§ WHAT YOU NEED TO DO
Going line by line through the records below, count those with the word "arrow" and give only the count.
Segment Start: RECORDS FOR THIS EXERCISE
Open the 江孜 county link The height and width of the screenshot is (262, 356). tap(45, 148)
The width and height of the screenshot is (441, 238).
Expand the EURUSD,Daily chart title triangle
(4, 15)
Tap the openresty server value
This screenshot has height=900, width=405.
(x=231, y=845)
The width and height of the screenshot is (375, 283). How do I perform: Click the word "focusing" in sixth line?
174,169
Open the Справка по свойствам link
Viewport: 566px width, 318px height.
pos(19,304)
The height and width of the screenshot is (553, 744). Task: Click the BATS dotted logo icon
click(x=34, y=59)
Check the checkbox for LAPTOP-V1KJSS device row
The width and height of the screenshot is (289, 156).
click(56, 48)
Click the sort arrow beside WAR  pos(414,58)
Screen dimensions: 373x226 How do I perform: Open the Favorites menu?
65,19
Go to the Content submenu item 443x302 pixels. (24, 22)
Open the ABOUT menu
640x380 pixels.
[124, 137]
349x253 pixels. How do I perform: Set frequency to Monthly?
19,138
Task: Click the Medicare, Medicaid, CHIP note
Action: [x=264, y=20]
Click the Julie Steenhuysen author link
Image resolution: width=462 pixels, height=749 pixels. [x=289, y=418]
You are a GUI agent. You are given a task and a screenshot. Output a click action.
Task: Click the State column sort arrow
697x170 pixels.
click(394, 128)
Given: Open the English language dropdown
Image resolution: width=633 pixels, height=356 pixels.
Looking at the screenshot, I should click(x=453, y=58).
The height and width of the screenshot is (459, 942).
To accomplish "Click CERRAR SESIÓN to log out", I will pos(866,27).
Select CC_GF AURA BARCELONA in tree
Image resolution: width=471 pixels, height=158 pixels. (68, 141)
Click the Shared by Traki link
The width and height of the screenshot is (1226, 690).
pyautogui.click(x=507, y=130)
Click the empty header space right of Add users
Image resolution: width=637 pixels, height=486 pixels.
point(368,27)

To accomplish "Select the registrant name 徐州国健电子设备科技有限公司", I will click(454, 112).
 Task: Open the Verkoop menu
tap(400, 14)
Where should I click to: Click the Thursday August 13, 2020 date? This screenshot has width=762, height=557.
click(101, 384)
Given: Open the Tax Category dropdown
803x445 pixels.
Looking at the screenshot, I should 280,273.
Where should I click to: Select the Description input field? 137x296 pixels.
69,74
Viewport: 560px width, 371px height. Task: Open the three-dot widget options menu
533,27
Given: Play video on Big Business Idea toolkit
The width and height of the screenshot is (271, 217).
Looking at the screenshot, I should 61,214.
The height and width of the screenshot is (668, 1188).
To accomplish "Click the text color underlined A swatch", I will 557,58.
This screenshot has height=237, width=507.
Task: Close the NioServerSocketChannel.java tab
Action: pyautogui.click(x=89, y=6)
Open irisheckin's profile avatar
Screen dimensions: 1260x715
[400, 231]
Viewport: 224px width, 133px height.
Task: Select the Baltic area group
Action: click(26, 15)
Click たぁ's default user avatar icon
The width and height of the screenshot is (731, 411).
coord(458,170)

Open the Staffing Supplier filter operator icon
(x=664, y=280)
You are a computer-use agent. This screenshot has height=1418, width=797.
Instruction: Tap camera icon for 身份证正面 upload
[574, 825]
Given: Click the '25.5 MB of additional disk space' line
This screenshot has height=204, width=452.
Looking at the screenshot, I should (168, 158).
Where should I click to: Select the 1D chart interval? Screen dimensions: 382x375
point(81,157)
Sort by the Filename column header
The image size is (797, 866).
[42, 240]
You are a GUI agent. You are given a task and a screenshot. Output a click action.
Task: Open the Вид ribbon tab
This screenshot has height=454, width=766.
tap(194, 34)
Segment End: RECORDS FOR THIS EXERCISE
§ ANSWER
2